- Entries shown -
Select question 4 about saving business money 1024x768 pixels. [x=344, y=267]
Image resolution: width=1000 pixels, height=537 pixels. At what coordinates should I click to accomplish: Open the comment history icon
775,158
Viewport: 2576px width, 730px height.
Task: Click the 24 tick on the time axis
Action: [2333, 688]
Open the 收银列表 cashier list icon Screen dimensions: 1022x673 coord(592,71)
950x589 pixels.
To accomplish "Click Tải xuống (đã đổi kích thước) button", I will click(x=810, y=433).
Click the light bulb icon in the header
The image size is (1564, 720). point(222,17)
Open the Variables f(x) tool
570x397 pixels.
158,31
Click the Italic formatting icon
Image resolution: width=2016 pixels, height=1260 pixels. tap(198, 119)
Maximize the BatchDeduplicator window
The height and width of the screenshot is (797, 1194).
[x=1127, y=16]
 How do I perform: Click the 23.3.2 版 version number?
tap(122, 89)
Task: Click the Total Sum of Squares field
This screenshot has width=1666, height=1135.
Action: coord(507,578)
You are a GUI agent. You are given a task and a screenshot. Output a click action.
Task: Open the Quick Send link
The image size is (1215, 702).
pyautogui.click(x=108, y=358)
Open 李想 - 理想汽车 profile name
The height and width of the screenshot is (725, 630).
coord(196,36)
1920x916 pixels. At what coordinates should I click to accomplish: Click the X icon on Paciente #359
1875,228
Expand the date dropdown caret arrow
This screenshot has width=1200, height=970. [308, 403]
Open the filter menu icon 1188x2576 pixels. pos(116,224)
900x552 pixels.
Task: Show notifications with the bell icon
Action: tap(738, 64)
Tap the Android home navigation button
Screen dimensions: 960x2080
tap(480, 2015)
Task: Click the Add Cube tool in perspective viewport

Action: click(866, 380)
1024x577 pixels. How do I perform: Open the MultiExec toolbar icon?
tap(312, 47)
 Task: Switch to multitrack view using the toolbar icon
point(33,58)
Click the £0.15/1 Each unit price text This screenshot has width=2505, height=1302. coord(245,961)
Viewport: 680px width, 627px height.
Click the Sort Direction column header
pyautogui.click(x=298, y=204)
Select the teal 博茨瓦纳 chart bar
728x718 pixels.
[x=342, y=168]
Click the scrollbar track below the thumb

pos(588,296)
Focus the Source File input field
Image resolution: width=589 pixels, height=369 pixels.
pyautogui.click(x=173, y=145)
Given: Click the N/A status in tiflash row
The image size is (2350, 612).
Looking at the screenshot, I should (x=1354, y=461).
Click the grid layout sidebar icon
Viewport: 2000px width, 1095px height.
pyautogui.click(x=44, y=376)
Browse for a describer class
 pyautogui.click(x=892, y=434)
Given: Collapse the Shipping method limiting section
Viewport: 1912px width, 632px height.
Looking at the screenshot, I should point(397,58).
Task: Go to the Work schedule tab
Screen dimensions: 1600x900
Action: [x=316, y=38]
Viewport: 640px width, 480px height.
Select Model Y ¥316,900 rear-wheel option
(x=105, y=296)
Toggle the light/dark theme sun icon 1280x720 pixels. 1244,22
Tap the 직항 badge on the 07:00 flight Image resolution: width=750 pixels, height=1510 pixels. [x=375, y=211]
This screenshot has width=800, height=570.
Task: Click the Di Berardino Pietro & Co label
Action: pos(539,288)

- Aim of the exercise -
Convert these records into a numbered list, one line per item, with the blank lines dropped.

- Final result -
1. Select question 4 about saving business money 1024x768 pixels. [x=344, y=267]
2. Image resolution: width=1000 pixels, height=537 pixels. At what coordinates should I click to accomplish: Open the comment history icon
3. 775,158
4. Viewport: 2576px width, 730px height.
5. Task: Click the 24 tick on the time axis
6. Action: [2333, 688]
7. Open the 收银列表 cashier list icon Screen dimensions: 1022x673 coord(592,71)
8. 950x589 pixels.
9. To accomplish "Click Tải xuống (đã đổi kích thước) button", I will click(x=810, y=433).
10. Click the light bulb icon in the header
11. The image size is (1564, 720). point(222,17)
12. Open the Variables f(x) tool
13. 570x397 pixels.
14. 158,31
15. Click the Italic formatting icon
16. Image resolution: width=2016 pixels, height=1260 pixels. tap(198, 119)
17. Maximize the BatchDeduplicator window
18. The height and width of the screenshot is (797, 1194).
19. [x=1127, y=16]
20.  How do I perform: Click the 23.3.2 版 version number?
21. tap(122, 89)
22. Task: Click the Total Sum of Squares field
23. This screenshot has width=1666, height=1135.
24. Action: coord(507,578)
25. You are a GUI agent. You are given a task and a screenshot. Output a click action.
26. Task: Open the Quick Send link
27. The image size is (1215, 702).
28. pyautogui.click(x=108, y=358)
29. Open 李想 - 理想汽车 profile name
30. The height and width of the screenshot is (725, 630).
31. coord(196,36)
32. 1920x916 pixels. At what coordinates should I click to accomplish: Click the X icon on Paciente #359
33. 1875,228
34. Expand the date dropdown caret arrow
35. This screenshot has width=1200, height=970. [308, 403]
36. Open the filter menu icon 1188x2576 pixels. pos(116,224)
37. 900x552 pixels.
38. Task: Show notifications with the bell icon
39. Action: tap(738, 64)
40. Tap the Android home navigation button
41. Screen dimensions: 960x2080
42. tap(480, 2015)
43. Task: Click the Add Cube tool in perspective viewport
44. Action: click(866, 380)
45. 1024x577 pixels. How do I perform: Open the MultiExec toolbar icon?
46. tap(312, 47)
47.  Task: Switch to multitrack view using the toolbar icon
48. point(33,58)
49. Click the £0.15/1 Each unit price text This screenshot has width=2505, height=1302. coord(245,961)
50. Viewport: 680px width, 627px height.
51. Click the Sort Direction column header
52. pyautogui.click(x=298, y=204)
53. Select the teal 博茨瓦纳 chart bar
54. 728x718 pixels.
55. [x=342, y=168]
56. Click the scrollbar track below the thumb
57. pos(588,296)
58. Focus the Source File input field
59. Image resolution: width=589 pixels, height=369 pixels.
60. pyautogui.click(x=173, y=145)
61. Given: Click the N/A status in tiflash row
62. The image size is (2350, 612).
63. Looking at the screenshot, I should (x=1354, y=461).
64. Click the grid layout sidebar icon
65. Viewport: 2000px width, 1095px height.
66. pyautogui.click(x=44, y=376)
67. Browse for a describer class
68.  pyautogui.click(x=892, y=434)
69. Given: Collapse the Shipping method limiting section
70. Viewport: 1912px width, 632px height.
71. Looking at the screenshot, I should point(397,58).
72. Task: Go to the Work schedule tab
73. Screen dimensions: 1600x900
74. Action: [x=316, y=38]
75. Viewport: 640px width, 480px height.
76. Select Model Y ¥316,900 rear-wheel option
77. (x=105, y=296)
78. Toggle the light/dark theme sun icon 1280x720 pixels. 1244,22
79. Tap the 직항 badge on the 07:00 flight Image resolution: width=750 pixels, height=1510 pixels. [x=375, y=211]
80. This screenshot has width=800, height=570.
81. Task: Click the Di Berardino Pietro & Co label
82. Action: pos(539,288)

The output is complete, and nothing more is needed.